**Document passage**.
◇ ◇ ◇ ◇ ◇ ◇ ◇

Wed. Feb 26th, 2025

The Manti-La Sal National Forest covers more than 1.2 million acres in the central and southeastern parts of Utah and the extreme western part of Colorado. (Photo by Danita Delimont/Getty Images)

The Manti–La Sal National Forest stretches from central Utah to southeastern Utah and into Colorado. The 1,413,111-acre forest contains the La Sal Mountains, which are the second-highest mountain range in Utah, and parts of the forest are included in the Bears Ears National Monument.

The La Sal Mountains are lush with lakes, pine, aspen and evergreen trees, and wildlife and provide a stunning visual and climactic contrast to nearby Moab’s red rock canyons. In fact, the forest is a designated a Category V Forest by the International Union for Conservation of Nature, as a “protected management area” that “has built up a distinct and valuable ecological, biological, cultural, or scenic character.”

Given the stunning beauty of this area one might credibly wonder why the Forest Service authorized the Manti-La Sal Restoration and Fuels Reduction Project in December. The highly destructive project calls for logging, mastication (grinding trees with huge machines), and burning across 952,115 acres (1,487 square miles) including 454,452 acres (710 square miles) of roadless areas in habitat for bighorn sheep, mule deer, elk, bears, raptors, and birds, including the imperiled pinion jay.

Although called a “restoration project,” the Manti-La Sal Forest project will remove both conifers and aspen by logging and burning inside designated roadless areas across the forest, which is exactly why the Alliance for the Wild Rockies, Native Ecosystems Council, Wildlands Defense, and Council on Fish and Wildlife are going to federal court to stop this senseless and illegal project.

Pinyon jay populations have declined by 85% in the last 50 years, making them one of the fastest declining bird species in North America. The U.S. Fish and Wildlife Service recently issued a decision that the pinyon jays may be warranted to be listed as threatened under the Endangered Species Act mainly because of loss of habitat.

◇ ◇ ◇ ◇ ◇ ◇ ◇

**Data extract**.
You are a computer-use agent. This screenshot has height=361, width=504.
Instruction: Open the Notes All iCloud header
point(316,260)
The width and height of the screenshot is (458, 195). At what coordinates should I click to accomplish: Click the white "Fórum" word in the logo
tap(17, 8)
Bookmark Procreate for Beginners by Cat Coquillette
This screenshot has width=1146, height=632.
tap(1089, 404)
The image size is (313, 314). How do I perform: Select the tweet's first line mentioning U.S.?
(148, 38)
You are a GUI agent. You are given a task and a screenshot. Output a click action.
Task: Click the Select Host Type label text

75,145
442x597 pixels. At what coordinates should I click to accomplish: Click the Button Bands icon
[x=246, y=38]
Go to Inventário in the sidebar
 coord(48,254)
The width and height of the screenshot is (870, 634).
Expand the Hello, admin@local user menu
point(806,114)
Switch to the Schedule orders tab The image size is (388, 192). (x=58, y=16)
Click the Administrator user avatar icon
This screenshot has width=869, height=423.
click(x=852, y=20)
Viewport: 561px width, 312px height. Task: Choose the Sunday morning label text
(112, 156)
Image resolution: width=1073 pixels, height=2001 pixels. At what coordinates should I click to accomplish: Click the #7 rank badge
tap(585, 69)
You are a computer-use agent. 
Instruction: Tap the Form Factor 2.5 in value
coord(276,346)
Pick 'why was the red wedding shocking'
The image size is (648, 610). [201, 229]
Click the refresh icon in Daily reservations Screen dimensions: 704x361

◇ ◇ ◇ ◇ ◇ ◇ ◇

**To do**.
**a)** List the organizations that the Manti–La Sal National Forest passage says are going to federal court to stop the project.
**b)** Continue the Manti–La Sal National Forest passage, starting after its final sentence.

**Task results**.
**a)**
Alliance for the Wild Rockies
Native Ecosystems Council
Wildlands Defense
Council on Fish and Wildlife

**b)**
Pinyon jays are unique and social birds that travel in large flocks and play a significant role in maintaining the biodiversity of the West. They extract and bury seeds of the piñon pine, commonly known as pine nuts, and since the birds do not retrieve all their cached seeds, the remaining seeds germinate and replenish the piñon-juniper woodlands that are critical habitat for their survival.

Without pinyon jays, it’s unclear if the piñon pine tree will continue to persist.  Yet, under this project the Manti-La Sal National Forest wants to log, masticate and burn approximately 170,000 acres of the pinyon-juniper habitat.

This logging is a huge threat to the Manti La-Sal’s beautiful roadless forests, which are rich in biological diversity and beloved by hunters, hikers and many others and serve as a critical watershed fed by protecting mountain snowpack in our ever hotter and drier climate.

Forest Service officials are supposed to protect these wild places and the plants and animals that depend on them, but with this logging plan they’re ignoring that duty and violate the Roadless Rule by choosing a “one-size fits all approach” in applying the narrow exceptions to the Rule across vast swaths of roadless lands. Astoundingly, the agency has also refused to disclose exactly where or when the logging will occur.

In conclusion, the Forest Service not only breaks the law with this project, but is spending vast amounts of taxpayers’ money turning Pinyon Jay pine nut forests, Dusky Grouse wintering trees, and Western Tanager breeding sites into bare dirt, wood chips, weeds, and ashes — which is exactly why we filed our lawsuit to stop this illegal project from destroying this fragile and critically important habitat.